• PROBLEM TO WORK ON
Report how many lines below contain the word "accomplish". Give only the number.

Dataset entries:
================================

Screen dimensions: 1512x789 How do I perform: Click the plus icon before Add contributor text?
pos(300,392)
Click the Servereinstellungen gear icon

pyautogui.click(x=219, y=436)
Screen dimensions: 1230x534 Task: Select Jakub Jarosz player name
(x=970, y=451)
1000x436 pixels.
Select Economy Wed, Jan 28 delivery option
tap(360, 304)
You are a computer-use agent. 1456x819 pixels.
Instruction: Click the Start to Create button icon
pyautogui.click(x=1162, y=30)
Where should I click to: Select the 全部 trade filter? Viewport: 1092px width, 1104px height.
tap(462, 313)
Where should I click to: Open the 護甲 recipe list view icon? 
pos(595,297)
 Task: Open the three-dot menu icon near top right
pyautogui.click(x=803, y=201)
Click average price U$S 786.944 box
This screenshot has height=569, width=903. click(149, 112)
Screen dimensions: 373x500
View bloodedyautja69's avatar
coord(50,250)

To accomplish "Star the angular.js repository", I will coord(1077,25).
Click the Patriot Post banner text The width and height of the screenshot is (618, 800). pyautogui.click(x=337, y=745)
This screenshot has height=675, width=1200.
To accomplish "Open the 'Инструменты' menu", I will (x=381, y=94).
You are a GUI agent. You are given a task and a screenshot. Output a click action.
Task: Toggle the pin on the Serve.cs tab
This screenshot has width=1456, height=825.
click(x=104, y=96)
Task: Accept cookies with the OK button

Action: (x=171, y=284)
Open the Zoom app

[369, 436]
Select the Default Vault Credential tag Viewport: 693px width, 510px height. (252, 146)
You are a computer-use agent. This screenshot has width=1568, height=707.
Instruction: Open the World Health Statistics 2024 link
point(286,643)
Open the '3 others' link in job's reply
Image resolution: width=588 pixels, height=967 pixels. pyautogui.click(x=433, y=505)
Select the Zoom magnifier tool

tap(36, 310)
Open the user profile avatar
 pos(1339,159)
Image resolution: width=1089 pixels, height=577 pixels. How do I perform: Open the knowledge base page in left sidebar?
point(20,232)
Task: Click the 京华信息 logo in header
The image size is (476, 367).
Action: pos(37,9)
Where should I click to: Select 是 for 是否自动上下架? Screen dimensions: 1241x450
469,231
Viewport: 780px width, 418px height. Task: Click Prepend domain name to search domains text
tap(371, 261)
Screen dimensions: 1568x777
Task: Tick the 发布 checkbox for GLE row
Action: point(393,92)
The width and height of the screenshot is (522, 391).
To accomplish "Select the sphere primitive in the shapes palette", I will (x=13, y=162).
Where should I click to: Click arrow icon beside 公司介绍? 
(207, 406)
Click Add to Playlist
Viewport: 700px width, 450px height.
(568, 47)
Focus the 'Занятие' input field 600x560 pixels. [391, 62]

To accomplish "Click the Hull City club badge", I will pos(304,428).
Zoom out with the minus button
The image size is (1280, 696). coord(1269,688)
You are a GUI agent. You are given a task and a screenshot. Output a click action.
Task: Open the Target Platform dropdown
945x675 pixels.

================================

• EXERCISE ANSWER
4